Being flammable, coal tar is sometimes used for heating or to fire boilers. Like most heavy oils, it must be heated before it will flow easily.

Tar was a vital component of the first sealed, or "tarmac", roads. The streets of Baghdad were the first to be paved with tar from the 8th century AD.[2] Coal tar was formerly used as one of the primary ingredients of Tarmacadam pavements, when mixed with ironworks slag. [3] Today, petroleum derived binders and sealers are more commonly used. These sealers are used to extend the life and lower maintenance cost associated with asphalt pavements, primarily in asphalt road paving, car parks and walkways.

Medical

Like pine tar, it can be used in medicated shampoo, soap and ointment, as a treatment for dandruff and psoriasis, as well as being used to kill and repel head lice.

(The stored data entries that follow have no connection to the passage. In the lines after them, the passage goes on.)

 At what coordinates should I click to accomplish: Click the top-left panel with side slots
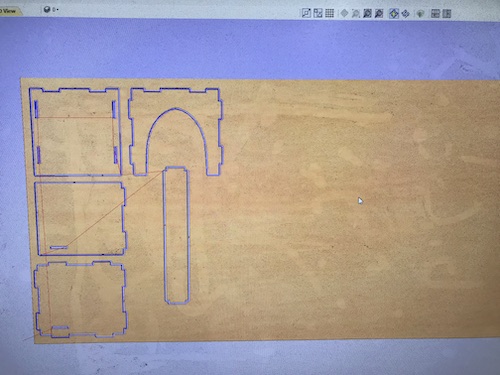[x=75, y=132]
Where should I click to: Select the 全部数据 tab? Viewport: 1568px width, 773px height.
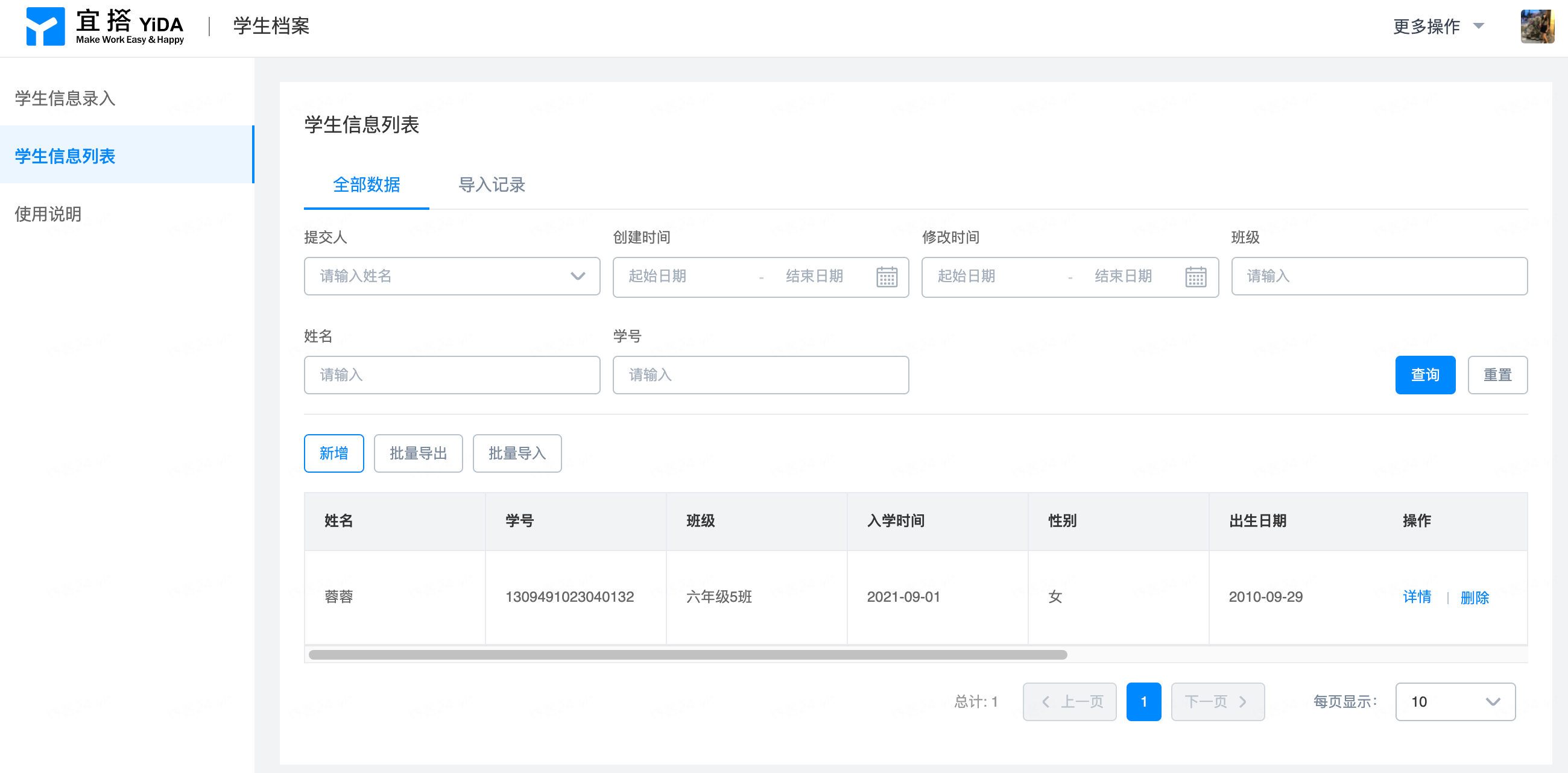click(367, 185)
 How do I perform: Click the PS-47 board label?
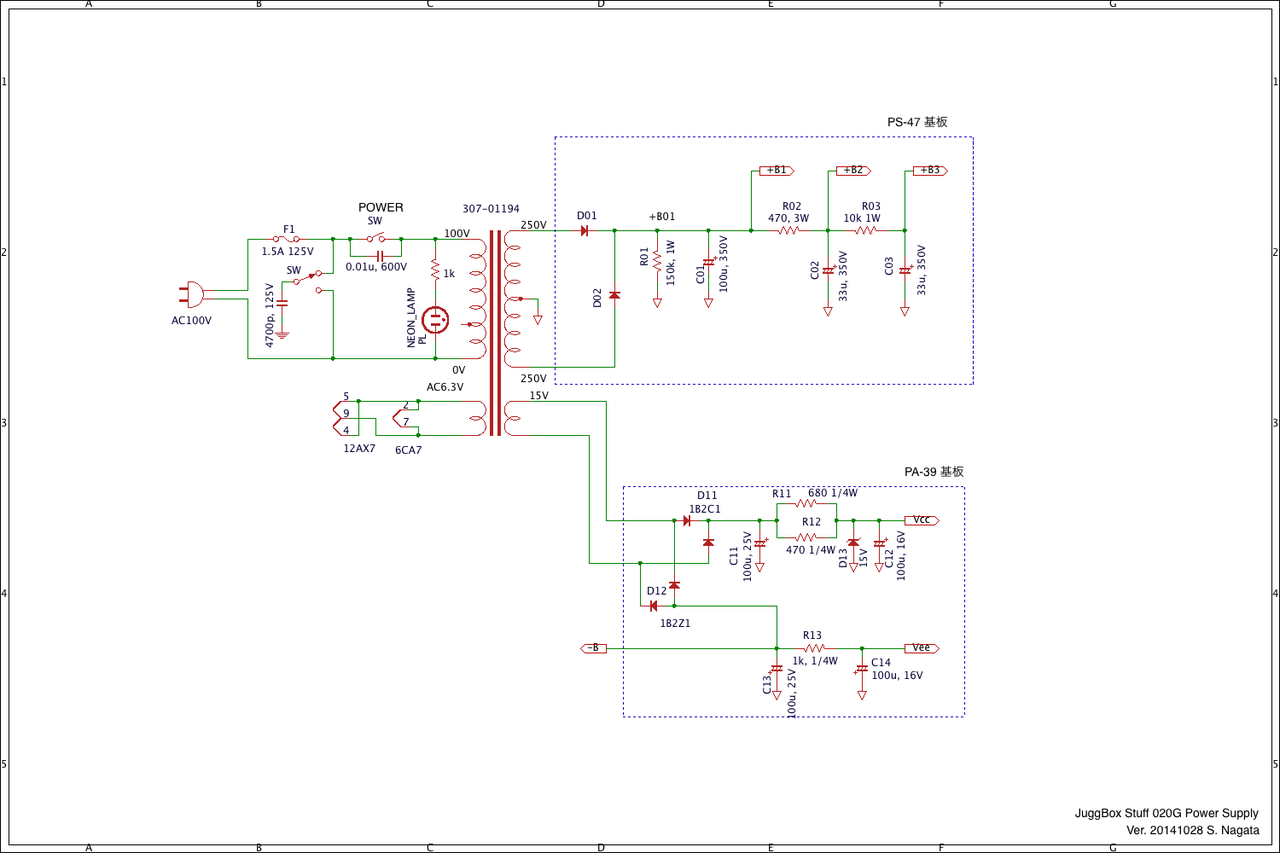point(917,122)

When used as a medication in the U.S., coal tar preparations are considered an OTC (over-the-counter drug) pharmaceutical and are subject to regulation by the United States Food and Drug Administration. Name brands include Denorex, Balnetar, Psoriasin, Tegrin, T-Gel, and Neutar. When used in the extemporaneous preparation of topical medications, it is supplied in the form of Coal Tar Topical Solution USP, which consists of a 20% w/v solution of coal tar in alcohol, with an additional 5% w/v of polysorbate 80; [4] this must then be diluted in an ointment base such as petrolatum. Coal tar is also used to synthesize paracetamol (acetaminophen). It is also used to manufacture paints,synthetic dyes and photographic materials.